Fontaines DC triumph in Dublin on St Patrick's Day
“Dublin in the rain is mine / A pregnant city with a Catholic mind”: a declaration that runs hot like poetry and goodbyes in the blood of the Irish. Tonight, on the eve of St Patrick’s Day – the first since the pandemic began - marks a hero’s return.
Fontaines DC know that you can move anywhere you like, but you can’t outrun the city limits of where you grew up. Since their inaugural debut record Dogrel in 2019, the five-piece have dragged the Irish music scene by the scruff of its neck into modernity. Building something from the smoke, ash and nerves of their ever-changing city, the five-piece forced the cold, unflinching stare of post-punk to embrace radical empathy.
Like any great poets, a subtle change of tone, the striking of a chord, or the gravity in a choice of word, can run the gamut from bleakness to beauty, from riotous, whiskey-sloshing anthems to bittersweet sentiments about their conflicted feelings for their home which cut so sharp they make you wince.
There’s little wonder that the group bonded over a shared passion for Joycean poetry, scribbling out verses on sticky pub tables and reciting them back to each other. Now, they are to the young people of Dublin who James Joyce was to them; woven into the complicated tapestry of the city which, for better or worse, bleeds into everything they do. With whiskey in hand, the crowd raise their drinks to the boys who have come home.
Held at The Complex, this show of 200 people is a capacity that Fontaines DC may never perform in front of again: the size that fits them, after their performance at London’s Alexandra Palace last year, is 10,000. But even if you weren’t among the handful of devotees in rapture at frontman Grian Chatten’s feet, the show was built upon a foundation of connectivity, not exclusivity. Brought to life by Jameson, the companion for your old-fashioneds and the right-hand man for St Patrick’s Day since its establishment in 1780, the performance is being livestreamed around the world as part of their ‘Widen The Circle’ campaign. Fostering sparks between kindred spirits, over a glass of Jameson they want to bring people closer and make the world feel a smaller place.
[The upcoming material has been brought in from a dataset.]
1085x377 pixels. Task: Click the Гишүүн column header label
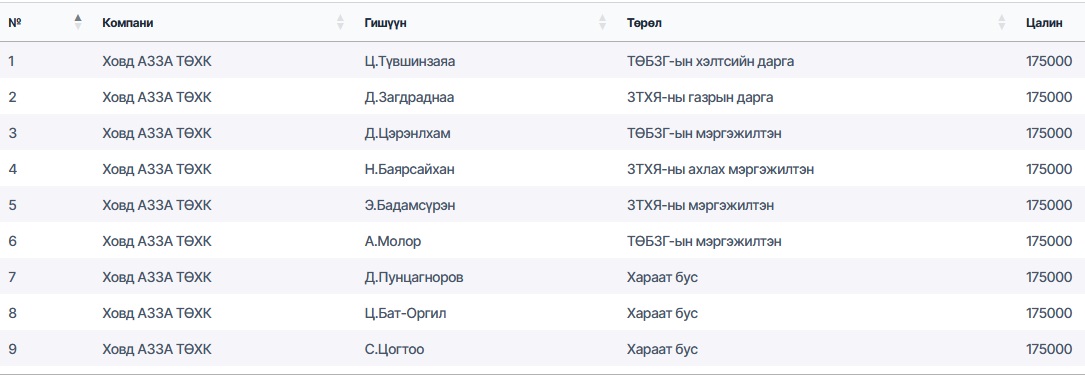385,23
Chatten paces manically across the stage, the guitars riling him up like a taunt. He fixes people with a blue-eyed stare, grips onto the microphone with almost religious fervour, before thumping the stand on the stage like an impulse, a flag planted in Dublin soil. Among the anthems from the almost hallowed record, Dogrel, including the thunderous “Boys in the Better Land” and “Big”, as well as the hymnal “You Said” from its successor, A Hero’s Death, Fontaines DC also give a flavour from their third album which is just on the horizon, Skinty Fia.
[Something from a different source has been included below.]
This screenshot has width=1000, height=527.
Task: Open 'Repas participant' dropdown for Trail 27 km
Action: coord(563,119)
The lead singles, “Jackie Down The Line”, one of the band’s most infectious offerings with a bass line that digs its nails under your skin, and “I Love You”, a troubled, pacing track that is as much an ode to Dublin as anyone else, are met with excitement from the crowd as if they were deeply familiar.
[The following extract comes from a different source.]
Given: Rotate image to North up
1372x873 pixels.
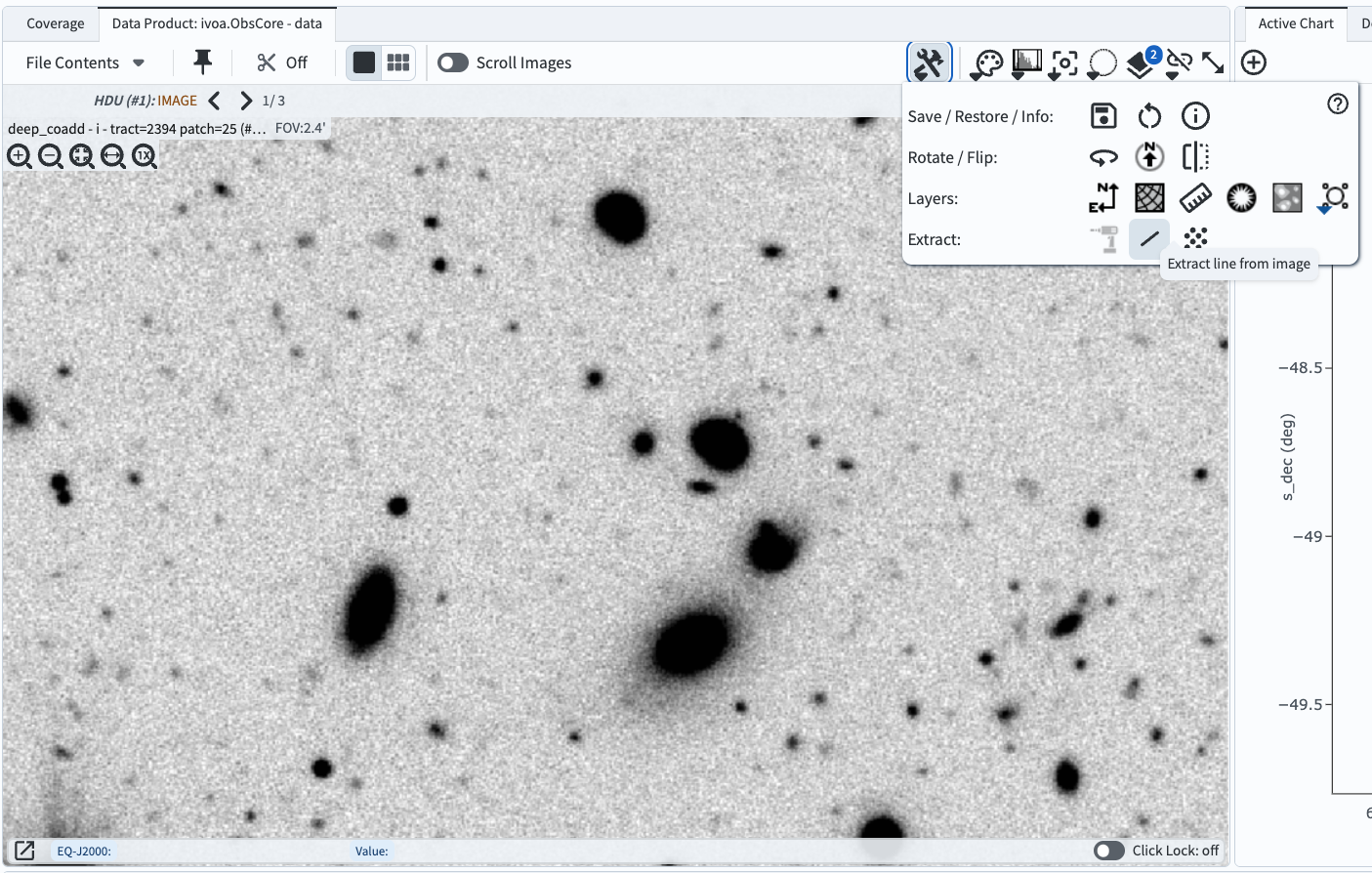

The band also perform a cover of The Cure’s timeless “Just Like Heaven”. Wrapping his tattooed arms around the microphone like a lover, his rendition is underpinned with longing, a dream just a little out of reach, while still evoking rose-tinted joy in the chorus as if he were indulging in a memory on the cobblestones of the Dublin streets from bygone years. Their final sentiment is taken from the titular track, “A Hero’s Death”, with the statement – or prayer: “Life ain’t always empty / Life ain’t always empty”. And in these moments of unity, of togetherness, in that, there is truth.